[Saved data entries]
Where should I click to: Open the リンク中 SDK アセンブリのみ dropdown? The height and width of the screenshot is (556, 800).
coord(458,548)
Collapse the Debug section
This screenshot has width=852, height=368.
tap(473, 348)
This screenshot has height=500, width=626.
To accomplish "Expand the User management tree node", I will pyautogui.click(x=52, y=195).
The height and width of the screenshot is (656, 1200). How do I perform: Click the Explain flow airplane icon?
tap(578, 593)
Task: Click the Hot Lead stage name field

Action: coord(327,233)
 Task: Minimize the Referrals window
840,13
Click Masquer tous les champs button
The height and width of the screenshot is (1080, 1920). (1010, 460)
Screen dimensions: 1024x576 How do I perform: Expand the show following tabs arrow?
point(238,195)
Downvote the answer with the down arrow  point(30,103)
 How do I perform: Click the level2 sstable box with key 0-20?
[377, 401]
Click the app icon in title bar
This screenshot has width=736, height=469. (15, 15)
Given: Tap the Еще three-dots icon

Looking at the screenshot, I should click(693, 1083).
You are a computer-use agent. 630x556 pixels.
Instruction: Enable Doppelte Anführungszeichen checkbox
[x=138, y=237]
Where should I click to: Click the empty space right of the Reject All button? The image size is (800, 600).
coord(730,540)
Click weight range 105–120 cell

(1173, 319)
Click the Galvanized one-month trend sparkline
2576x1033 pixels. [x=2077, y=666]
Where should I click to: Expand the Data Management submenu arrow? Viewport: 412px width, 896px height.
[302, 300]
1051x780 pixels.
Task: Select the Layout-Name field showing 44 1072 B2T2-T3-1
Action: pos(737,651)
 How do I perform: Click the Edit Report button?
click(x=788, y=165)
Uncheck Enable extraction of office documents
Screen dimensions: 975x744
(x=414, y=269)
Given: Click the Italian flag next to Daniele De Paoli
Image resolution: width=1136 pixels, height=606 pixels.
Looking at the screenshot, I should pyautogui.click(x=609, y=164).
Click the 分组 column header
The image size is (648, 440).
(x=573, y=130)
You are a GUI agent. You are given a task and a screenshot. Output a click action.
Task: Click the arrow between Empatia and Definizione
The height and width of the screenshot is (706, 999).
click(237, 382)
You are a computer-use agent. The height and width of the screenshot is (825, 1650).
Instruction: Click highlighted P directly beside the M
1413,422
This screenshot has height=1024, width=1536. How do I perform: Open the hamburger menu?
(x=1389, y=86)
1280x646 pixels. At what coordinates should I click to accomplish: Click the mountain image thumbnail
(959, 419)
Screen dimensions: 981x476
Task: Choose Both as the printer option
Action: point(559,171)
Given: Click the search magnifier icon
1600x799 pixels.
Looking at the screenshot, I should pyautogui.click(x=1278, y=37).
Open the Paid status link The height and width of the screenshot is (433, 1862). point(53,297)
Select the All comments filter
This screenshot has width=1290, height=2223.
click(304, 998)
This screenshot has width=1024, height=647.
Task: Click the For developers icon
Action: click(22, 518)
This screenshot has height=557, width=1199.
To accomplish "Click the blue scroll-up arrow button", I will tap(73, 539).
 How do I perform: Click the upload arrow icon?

WORK TO DO: Copy word for word the lines of the data above, from the line with "You are a computer-use agent. 630x556 pixels." to the line with "2576x1033 pixels. [x=2077, y=666]", both included.

OUTPUT BELOW:
You are a computer-use agent. 630x556 pixels.
Instruction: Enable Doppelte Anführungszeichen checkbox
[x=138, y=237]
Where should I click to: Click the empty space right of the Reject All button? The image size is (800, 600).
coord(730,540)
Click weight range 105–120 cell

(1173, 319)
Click the Galvanized one-month trend sparkline
2576x1033 pixels. [x=2077, y=666]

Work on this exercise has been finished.